Beautifully printed certificate from the Titanium Ores Corporation
issued in 1954. This historic document and has an
ornate border around it with a vignette of an early U.S. Air Force Jet Plane. This item has the printed signatures of the Company’s President ( Charles E. Jefferson ) and Secretary ( Ellen B. Lutis ). This item is over 58 years old.
Titanium was discovered by the Reverend William Gregor in 1790, a clergyman and amateur geologist in Cornwall, England. However, it was not purified until 1910, and was not refined and produced in commercial quantities until the early 1950s. Since then, titanium production has grown by about 8% per year, and since the early 1960s its use has shifted significantly from military applications to commercial ventures.
Titanium is valued for its blend of high strength, low weight and excellent durability with excellent corrosion resistance. Following World War II, military usage, and particularly the Korean War, were the key drivers behind titanium production into military aircraft applications. By the middle of the 1950's, increasing amounts of titanium were becoming available in the civilian sector and applications began to emerge that capitalized less on titanium’s strength and light weight and more on its outstanding corrosion resistance.
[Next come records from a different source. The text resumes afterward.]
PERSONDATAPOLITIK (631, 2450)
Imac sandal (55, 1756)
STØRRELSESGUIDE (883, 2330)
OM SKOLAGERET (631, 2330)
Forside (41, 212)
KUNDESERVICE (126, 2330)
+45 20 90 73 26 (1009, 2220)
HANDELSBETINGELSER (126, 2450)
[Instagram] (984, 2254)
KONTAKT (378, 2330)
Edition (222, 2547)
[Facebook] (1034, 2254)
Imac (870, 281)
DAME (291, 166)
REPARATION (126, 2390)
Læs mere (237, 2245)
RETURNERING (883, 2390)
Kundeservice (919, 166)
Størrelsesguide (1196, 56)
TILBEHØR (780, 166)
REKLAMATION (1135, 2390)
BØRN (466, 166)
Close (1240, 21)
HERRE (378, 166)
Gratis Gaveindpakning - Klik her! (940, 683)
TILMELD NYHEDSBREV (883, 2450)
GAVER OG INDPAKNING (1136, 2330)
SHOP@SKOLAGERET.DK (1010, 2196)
Where titanium had previously been used extensively for military aircraft, the decade of the 1960s saw titanium becoming an integral part of commercial aircraft. Titanium played a key role as a structural member of the Apollo spacecraft that accomplished the manned landing on the moon
In the early 1980's, the commercial aerospace market briefly surpassed the military aerospace market for use of Titanium. That trend was reversed by projects like the B-1 Bomber which used over 200,000 pounds of titanium for each plane.